Given that the Wiimote handles all the real work in Guitar Hero for the Wii, it’s a bit ridiculous that an extra first-party guitar shell costs just $30 less than the actual game, which comes with its own guitar. Thankfully, Nyko’s FrontMan offers a somewhat cheaper Telecaster-shaped option. But, for fifty bills, it’s not much cheaper than Activision’s Les Paul controller and with a slightly differed feel, it may cause arguments during multiplayer gaming.
Aside from its Telecaster shape, the FrontMan’s aesthetics are a bit drab. The white model comes with removable black and pink pick guards, while the yellow model includes black and white guards. The Wood-colored plastic on the non-removable neck attempts to add some realism, but just makes the guitar look more like a kid’s toy.

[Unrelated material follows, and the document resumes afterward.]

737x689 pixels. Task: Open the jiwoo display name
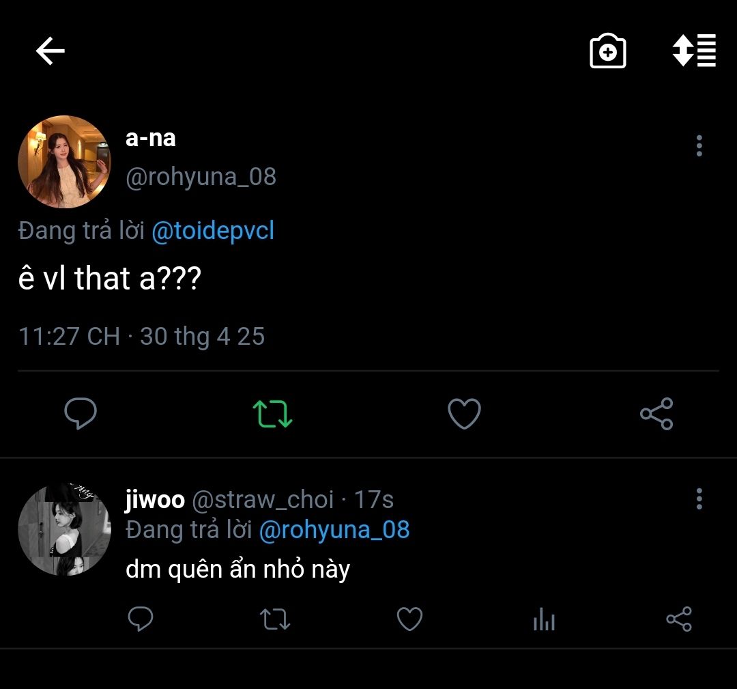155,500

Still, the FrontMan is a passable substitute for thrashing on the Wii. The somewhat rounded fret buttons aren’t loose and the contacts feel solid. In testing, there were no missed notes and the strummer control felt the same as on the Les Paul controller. The FrontMan’s larger whammy bar is actually an improvement over Activision’s controller, offering more pitch-bending play for those long notes.

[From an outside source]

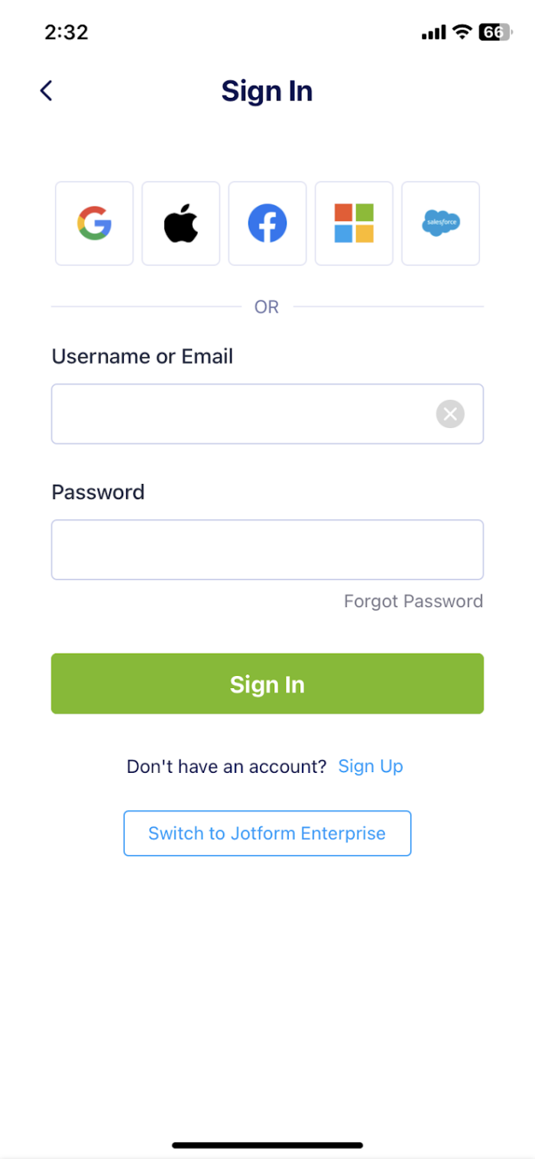Image resolution: width=535 pixels, height=1159 pixels.
Task: Sign in with Microsoft
Action: (354, 223)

There’s nothing overtly wrong with Nyko’s FrontMan. It’s just a different controller and a game like Guitar Hero requires a level playing field or else your friends are going to blame the guitar when you out-shred them in battle mode. The FrontMan is lighter than the first party axe, and while the fret buttons are good, they have a different play and the smaller plastic bump on the yellow center button makes it harder to orient your fingers while keeping your eyes on the screen.
When it comes down to it, the more someone’s played with the Les Paul controller, the more they are going to miss it, and the longer their adjustment period is going to be. If saving $20 is worth that frustration, or if your Telecaster taste makes you desire the the FrontMan as your primary Guitar Hero controller, Nyko’s offering is an able alternative. Otherwise, for the paltry price difference, and the amount of whining it’s likely to cause among your friends, you’re probably better off spending the extra cash on a first-party controller. That, or get cooler friends who own their own ax.